Reinforcement learning provides a more general mechanism to account for these sensorimotor changes than these specialized motor calibration mechanisms. We have previously proposed that the oculomotor system could increase the probability of saccades that had a better value, i.e., those that land close to target, while avoiding the ones that had lower value by manipulating the postsaccadic reinforcement in the absence of a position error signal (Madelain, Paeye, & Wallman,
2011).

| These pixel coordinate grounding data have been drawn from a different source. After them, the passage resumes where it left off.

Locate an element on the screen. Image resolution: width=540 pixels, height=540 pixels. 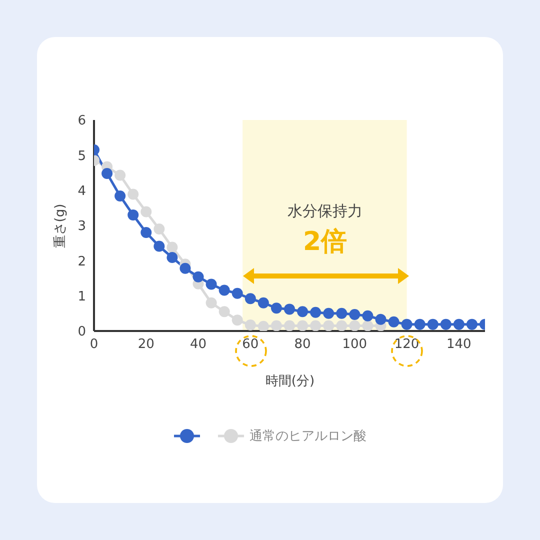
y-tick-label: 6 is located at coordinates (82, 122).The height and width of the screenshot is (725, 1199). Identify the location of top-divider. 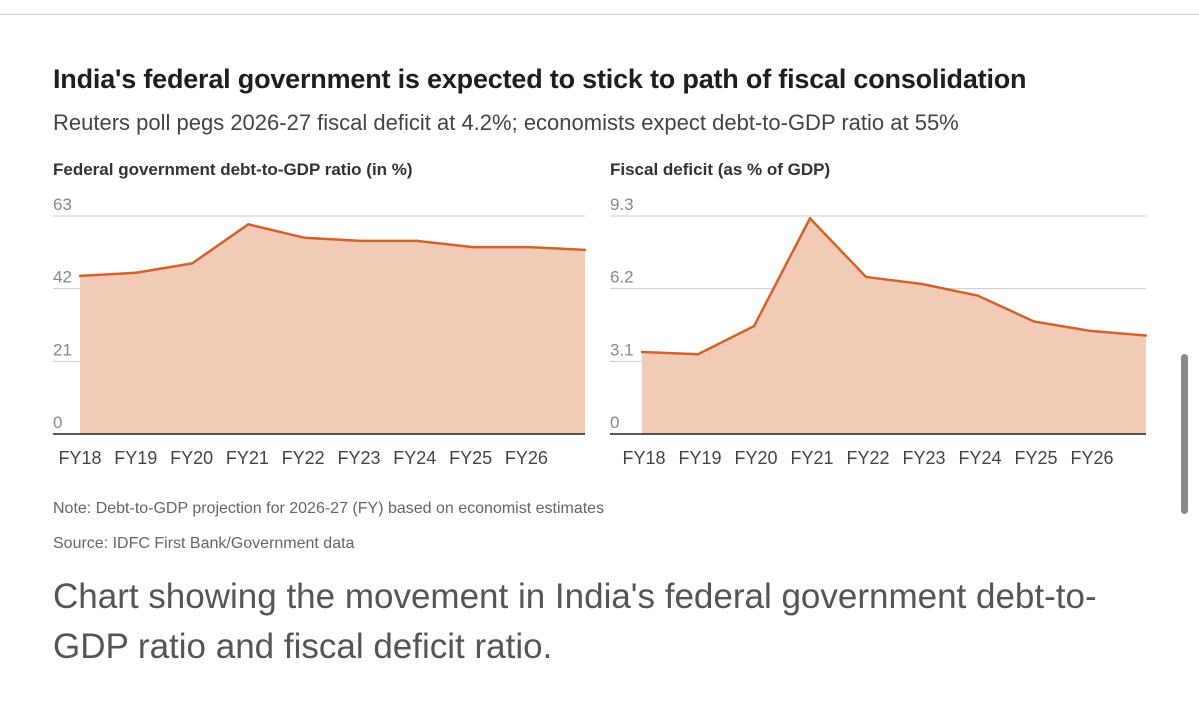
(600, 14).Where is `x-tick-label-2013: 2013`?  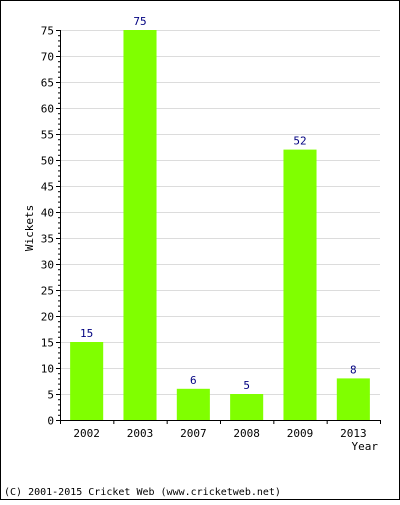
x-tick-label-2013: 2013 is located at coordinates (354, 434).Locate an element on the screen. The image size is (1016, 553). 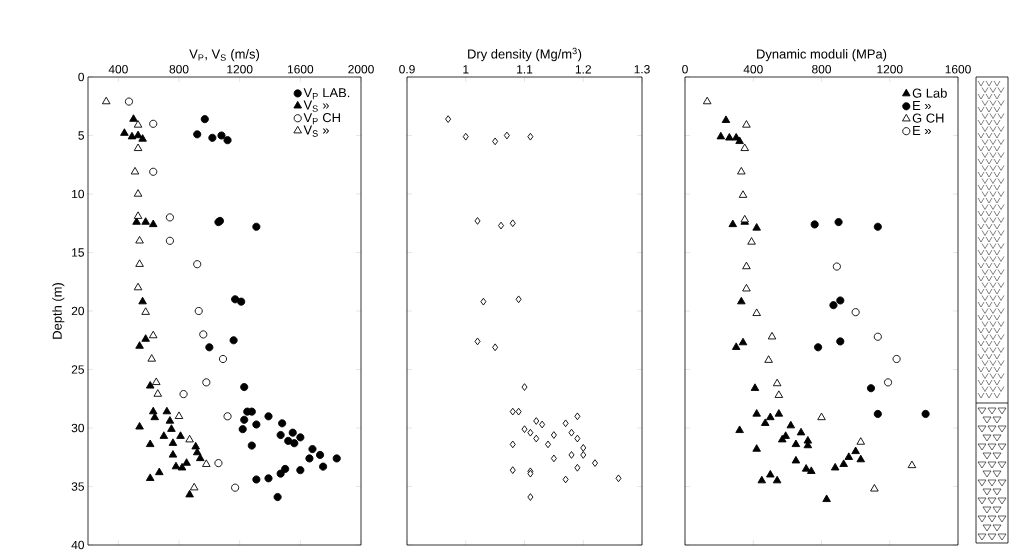
y-tick-label: 25 is located at coordinates (78, 370).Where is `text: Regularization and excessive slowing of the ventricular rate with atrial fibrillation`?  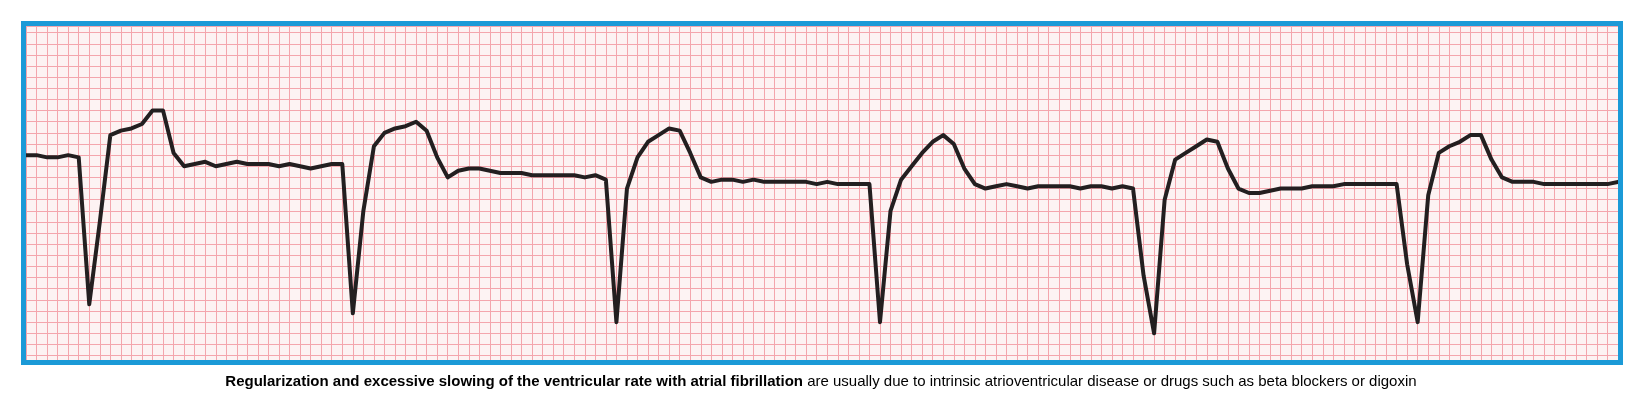
text: Regularization and excessive slowing of the ventricular rate with atrial fibrillation is located at coordinates (514, 380).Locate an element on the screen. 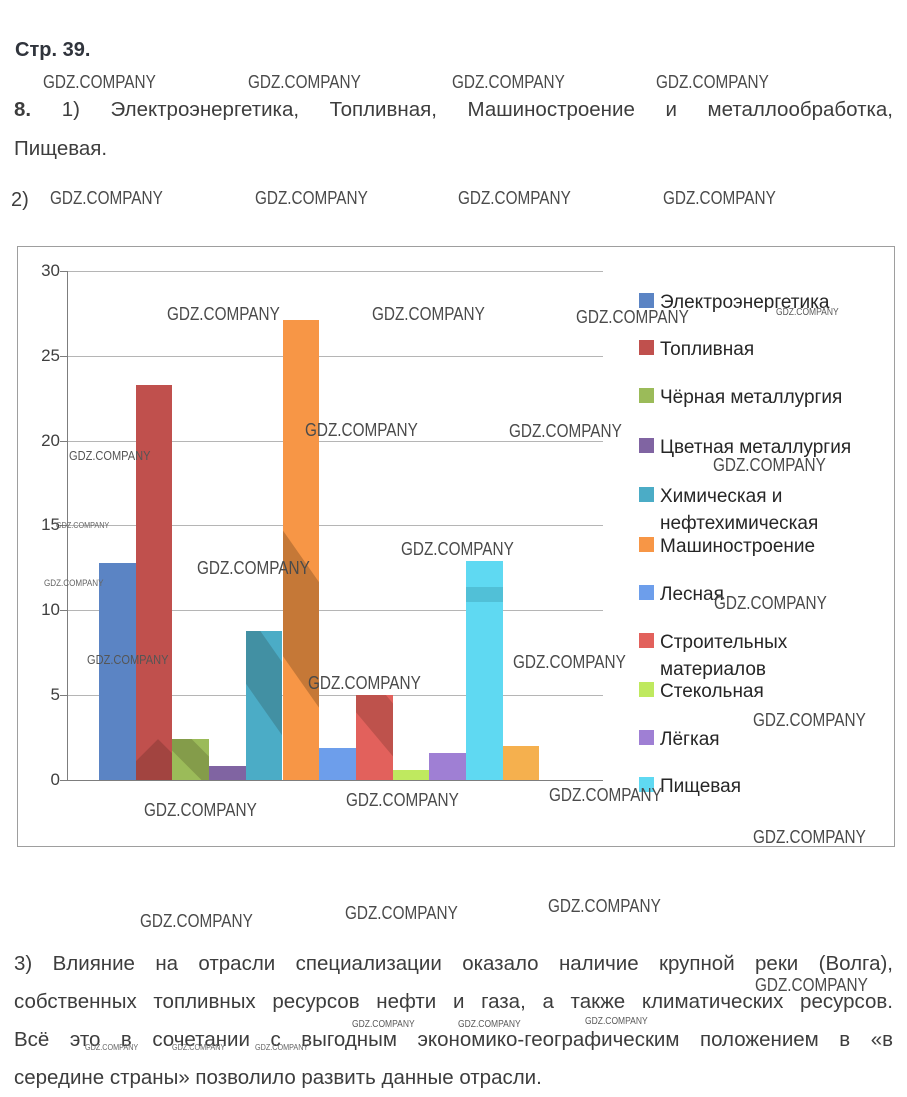 The width and height of the screenshot is (907, 1097). legend-label: Химическая и нефтехимическая is located at coordinates (740, 510).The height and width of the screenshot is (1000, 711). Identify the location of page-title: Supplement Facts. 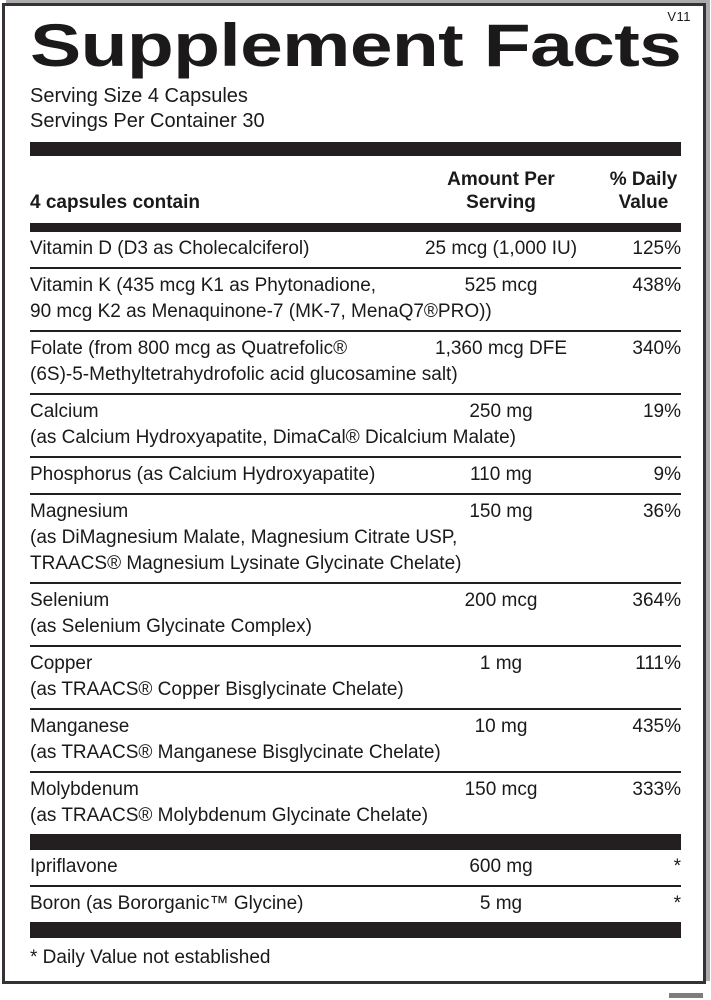
(356, 46).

In the present experiment the value of saccades is clearly related to the distance from the target and not to the distance from background features. Stated otherwise, saccades were reinforced by vision of the target, not by vision of the background. A similar conclusion was reached when using a postsaccadic target and distractor to probe adaptation (Madelain et al.,
2010). The sensitivity of saccades to reinforcement is compatible with the observation that when monkeys had to perform a saccade in a direction associated with food, saccade peak velocities were higher, trajectories straighter and latencies shorter than in a nonreinforced direction (Lauwereyns, Watanabe, Coe, & Hikosaka,
2002; Takikawa, Kawagoe, Itoh, Nakahara, & Hikosaka,
2002; Watanabe, Lauwereyns, & Hikosaka,
2003). In humans reinforcement has been shown to affect several saccade properties (Madelain, Paeye & Darcheville,
2011) such as peak velocities and durations (Xu-Wilson, Zee, & Shadmehr,
2009), variability in saccade endpoints (Paeye & Madelain,
2011), saccade gain (Madelain, Paeye, & Wallman,
2011), or saccade latencies (Madelain, Champrenaut, & Chauvin,
2007). That saccade adaptation is selectively driven by the saccade goal can be interpreted as further evidence of the saccadic system's sensitivity to reinforcement.